喉の奥に、言えないものが詰まっているように。


凪は静かに待った。


灯はようやく口を開く。


「……“自分がいなくなった後の光景”を想像する癖があるの。」


凪の心臓が一瞬だけ止まった。


「病棟の廊下も、休憩室も、外の坂道も…… 私がどこにも存在しない景色。それを見るとね、変な話だけど“安心”するの。」


灯の声は淡い笑みに似ていたが、完全に壊れていた。


「だって、そこにはもう“痛む私”がいないんだもん。」


凪は喉の奥から言葉を引っ張り出すように叫ぶ。


「灯、それは……!」


灯は凪の手をぎゅっと握りしめた。

その手は異様に冷たかった。

まるで、ずっと深い水の底に沈んでいたみたいに。


「でもね凪くん。“あなたがそこにいない未来”は……どうしても想像できなかった。」


凪は息を呑む。

灯の瞳は濡れたガラスのように揺れていた。


「だから私……怖いの。あなたがいる限り、私は“いなくなれない”。
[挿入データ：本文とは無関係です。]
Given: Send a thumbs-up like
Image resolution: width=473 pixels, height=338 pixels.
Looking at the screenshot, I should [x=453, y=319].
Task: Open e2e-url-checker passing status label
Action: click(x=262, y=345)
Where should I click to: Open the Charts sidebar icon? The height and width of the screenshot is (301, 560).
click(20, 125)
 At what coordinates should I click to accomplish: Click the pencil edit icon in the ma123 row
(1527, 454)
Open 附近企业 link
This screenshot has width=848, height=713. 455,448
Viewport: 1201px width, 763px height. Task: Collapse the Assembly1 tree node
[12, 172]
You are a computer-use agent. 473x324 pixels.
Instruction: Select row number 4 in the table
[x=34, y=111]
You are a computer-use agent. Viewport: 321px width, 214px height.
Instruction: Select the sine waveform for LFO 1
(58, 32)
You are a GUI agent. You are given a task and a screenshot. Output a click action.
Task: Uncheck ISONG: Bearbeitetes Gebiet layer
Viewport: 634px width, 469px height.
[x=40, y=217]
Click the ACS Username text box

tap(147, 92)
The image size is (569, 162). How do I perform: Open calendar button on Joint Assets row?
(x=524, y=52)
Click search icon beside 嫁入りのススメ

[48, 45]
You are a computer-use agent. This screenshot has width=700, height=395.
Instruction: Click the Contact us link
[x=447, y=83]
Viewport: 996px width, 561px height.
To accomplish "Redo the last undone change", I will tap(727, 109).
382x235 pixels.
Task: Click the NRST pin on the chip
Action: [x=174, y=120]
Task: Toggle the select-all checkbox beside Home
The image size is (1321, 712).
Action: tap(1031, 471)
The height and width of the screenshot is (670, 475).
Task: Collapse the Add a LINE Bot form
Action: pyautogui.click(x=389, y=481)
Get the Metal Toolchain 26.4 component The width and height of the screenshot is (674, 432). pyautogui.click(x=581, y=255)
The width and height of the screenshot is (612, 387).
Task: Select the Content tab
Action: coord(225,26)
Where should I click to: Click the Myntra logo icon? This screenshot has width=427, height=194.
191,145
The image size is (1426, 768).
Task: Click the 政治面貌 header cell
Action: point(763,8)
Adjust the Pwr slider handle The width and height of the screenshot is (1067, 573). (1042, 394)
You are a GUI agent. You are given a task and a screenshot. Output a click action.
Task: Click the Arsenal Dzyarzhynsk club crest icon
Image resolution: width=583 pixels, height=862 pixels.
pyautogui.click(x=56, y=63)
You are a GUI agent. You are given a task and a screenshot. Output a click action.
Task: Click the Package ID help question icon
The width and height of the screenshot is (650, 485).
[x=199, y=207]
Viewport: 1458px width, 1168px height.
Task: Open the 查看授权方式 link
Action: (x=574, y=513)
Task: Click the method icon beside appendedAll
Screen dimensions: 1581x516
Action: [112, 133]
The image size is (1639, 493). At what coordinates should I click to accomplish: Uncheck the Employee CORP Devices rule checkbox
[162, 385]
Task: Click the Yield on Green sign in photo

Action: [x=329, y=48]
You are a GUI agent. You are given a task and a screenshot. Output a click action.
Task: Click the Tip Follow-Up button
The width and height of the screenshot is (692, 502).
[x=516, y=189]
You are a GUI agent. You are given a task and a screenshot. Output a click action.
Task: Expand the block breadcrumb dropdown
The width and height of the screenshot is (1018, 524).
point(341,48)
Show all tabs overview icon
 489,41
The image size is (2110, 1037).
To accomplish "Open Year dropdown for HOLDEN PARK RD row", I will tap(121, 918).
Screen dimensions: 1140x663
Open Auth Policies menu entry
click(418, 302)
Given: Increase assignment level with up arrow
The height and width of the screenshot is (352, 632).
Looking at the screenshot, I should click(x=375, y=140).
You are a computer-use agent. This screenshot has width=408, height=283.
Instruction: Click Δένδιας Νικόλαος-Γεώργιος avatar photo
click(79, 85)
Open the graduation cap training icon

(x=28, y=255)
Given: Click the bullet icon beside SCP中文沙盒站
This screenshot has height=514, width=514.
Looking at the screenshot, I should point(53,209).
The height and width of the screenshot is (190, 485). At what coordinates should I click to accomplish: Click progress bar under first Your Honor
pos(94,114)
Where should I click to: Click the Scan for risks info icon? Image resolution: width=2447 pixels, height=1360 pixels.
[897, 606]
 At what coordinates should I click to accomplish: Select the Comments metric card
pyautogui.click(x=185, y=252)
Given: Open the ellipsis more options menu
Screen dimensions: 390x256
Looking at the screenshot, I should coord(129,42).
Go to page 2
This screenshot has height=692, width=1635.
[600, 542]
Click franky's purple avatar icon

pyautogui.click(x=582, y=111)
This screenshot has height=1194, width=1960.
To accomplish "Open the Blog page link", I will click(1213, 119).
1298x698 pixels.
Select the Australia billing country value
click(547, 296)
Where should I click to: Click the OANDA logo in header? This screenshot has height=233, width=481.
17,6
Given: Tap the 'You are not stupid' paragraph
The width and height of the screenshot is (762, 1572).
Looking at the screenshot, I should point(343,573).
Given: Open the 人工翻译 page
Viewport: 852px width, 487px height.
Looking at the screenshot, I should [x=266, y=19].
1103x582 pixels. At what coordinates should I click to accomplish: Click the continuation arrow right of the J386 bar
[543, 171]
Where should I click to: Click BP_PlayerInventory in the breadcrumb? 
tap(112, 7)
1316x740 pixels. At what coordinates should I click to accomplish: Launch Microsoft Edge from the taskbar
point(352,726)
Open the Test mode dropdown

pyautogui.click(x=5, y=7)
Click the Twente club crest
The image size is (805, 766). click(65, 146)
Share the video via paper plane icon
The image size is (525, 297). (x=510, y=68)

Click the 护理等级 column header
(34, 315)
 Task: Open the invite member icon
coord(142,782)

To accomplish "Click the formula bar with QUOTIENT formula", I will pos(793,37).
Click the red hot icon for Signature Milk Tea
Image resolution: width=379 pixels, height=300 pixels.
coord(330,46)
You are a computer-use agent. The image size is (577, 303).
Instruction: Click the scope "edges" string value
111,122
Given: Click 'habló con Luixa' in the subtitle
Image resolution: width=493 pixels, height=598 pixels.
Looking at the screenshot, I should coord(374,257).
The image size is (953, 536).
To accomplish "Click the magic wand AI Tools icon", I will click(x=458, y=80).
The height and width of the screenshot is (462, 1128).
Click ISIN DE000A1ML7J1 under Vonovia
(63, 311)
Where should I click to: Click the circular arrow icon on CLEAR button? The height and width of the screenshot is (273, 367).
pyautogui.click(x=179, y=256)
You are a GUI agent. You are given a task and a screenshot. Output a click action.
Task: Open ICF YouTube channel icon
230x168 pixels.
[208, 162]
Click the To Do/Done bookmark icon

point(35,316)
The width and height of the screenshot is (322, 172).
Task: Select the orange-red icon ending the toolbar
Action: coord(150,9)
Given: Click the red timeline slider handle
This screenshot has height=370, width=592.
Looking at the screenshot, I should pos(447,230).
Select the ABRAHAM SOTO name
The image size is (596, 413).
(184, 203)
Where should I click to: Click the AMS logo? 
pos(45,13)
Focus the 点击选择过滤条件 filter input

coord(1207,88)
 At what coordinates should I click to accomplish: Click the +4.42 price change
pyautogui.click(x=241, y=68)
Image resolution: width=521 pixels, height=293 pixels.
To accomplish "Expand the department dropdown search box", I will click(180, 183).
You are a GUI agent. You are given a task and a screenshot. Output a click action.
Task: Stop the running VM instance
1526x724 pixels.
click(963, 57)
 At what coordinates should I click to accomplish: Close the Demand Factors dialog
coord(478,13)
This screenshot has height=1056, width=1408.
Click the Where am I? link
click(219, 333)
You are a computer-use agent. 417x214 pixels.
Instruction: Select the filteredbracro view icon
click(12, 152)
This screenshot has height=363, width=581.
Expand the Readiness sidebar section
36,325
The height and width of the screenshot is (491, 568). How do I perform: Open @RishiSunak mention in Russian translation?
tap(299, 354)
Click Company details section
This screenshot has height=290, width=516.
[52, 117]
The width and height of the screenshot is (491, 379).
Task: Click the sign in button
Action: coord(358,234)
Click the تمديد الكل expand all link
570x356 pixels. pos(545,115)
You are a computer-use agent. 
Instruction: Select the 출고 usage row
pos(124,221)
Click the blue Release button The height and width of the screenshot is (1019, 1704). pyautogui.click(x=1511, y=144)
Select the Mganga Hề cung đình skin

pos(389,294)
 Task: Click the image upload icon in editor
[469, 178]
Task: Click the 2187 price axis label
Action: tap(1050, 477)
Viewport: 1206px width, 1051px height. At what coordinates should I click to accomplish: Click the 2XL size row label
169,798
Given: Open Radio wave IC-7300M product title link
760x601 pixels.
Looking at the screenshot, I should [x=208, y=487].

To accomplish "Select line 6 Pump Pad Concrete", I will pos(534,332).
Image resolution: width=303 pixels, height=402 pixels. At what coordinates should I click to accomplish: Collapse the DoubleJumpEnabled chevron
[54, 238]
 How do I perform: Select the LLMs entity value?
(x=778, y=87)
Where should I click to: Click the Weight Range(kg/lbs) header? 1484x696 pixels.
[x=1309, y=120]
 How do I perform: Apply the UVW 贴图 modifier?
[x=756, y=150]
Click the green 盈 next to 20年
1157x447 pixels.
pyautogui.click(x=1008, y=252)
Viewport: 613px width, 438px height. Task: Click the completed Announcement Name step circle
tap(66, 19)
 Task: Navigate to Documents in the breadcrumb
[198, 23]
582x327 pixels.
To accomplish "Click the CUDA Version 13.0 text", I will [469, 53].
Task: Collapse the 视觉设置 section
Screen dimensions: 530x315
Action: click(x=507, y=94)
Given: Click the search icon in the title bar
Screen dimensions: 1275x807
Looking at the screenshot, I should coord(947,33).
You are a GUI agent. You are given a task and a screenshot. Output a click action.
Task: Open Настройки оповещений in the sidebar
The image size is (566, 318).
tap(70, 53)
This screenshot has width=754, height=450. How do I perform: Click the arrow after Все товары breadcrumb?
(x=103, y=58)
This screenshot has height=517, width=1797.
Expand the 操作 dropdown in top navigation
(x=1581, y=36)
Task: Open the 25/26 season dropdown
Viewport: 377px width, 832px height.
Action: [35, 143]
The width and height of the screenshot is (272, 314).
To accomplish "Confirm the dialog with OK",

」


それは、苦しい告白だった。

灯は凪を見つめ、静かに問う。


「ねえ凪くん。 私、あなたに依存してる?」


――その問いの重さを、凪は理解していた。


灯は凪を必要としているようで、凪の存在が灯の苦しみを延命させている気もした。

関係の境界はすでに曖昧で、お互いがどちらを支えているのかも、どちらがどちらを沈めているのかも境界線を失っていた。


凪は、灯の手を強く握ったまま答えた。


「……それを言うなら、俺のほうが先だった。俺のほうが……おまえに依存してる。」


灯は目を見開いた。


「私が? どうして?」


凪は苦笑した。


「灯がいると……俺、ちゃんと息ができるんだよ。学校でも家でもできない呼吸が、ここではできる。灯だけが……俺の“最後の空気みたいなもの”なんだ。」


灯は唇を震わせた。


「そんなふうに言われたら……」


凪のほうへ体重が傾く。

灯はソファの背にもたれ、凪の肩に額を軽く預けた。


「……離れられなくなるじゃない。」


凪は灯の背にそっと手を添えた。

病棟の時計が、遠くでチクタクと時間を削っていく。


灯の呼吸は浅く、凪の呼吸は深く。

二つのリズムが、少しずつ近づいていった。

やがて灯が、小さな声で言う。


「……ねえ、凪くん。もし私がいなくなったら……どうする?」


凪は即答した。


「探す。」


灯の肩がびくりと震える。

凪は続けた。


「病棟のどこでも、街のどこでも、海でも山でも。灯がいなくなったら、俺は探す。見つかるまで探す。」


灯の目に涙が浮かんだ。


その涙は、凪から見ても理由の混ざった涙だった。

嬉しさと、痛みと、そしてどこか“解放”に似たものが混じっていた。


灯は泣きながら笑った。


「……じゃあ、いなくなれないね。困ったなあ。」


その言葉を最後に、灯は凪の肩に顔をうずめて泣き続けた。


その涙の意味を、凪はまだ知らなかった。


――この病棟で、灯が抱えている“本当の理由”。

――灯が白い部屋を怖れながら、どこかで求めている理由。

――そして、灯が凪に近づいた“最初の動機”。


すべてがこのあと、ゆっくりと“ひび割れのように”露わになっていく。


凪はまだ気づいていなかった。

この日、灯が言いかけて飲み込んだ言葉こそが


——物語の終わりを決定づける“最初の兆し”だったことに。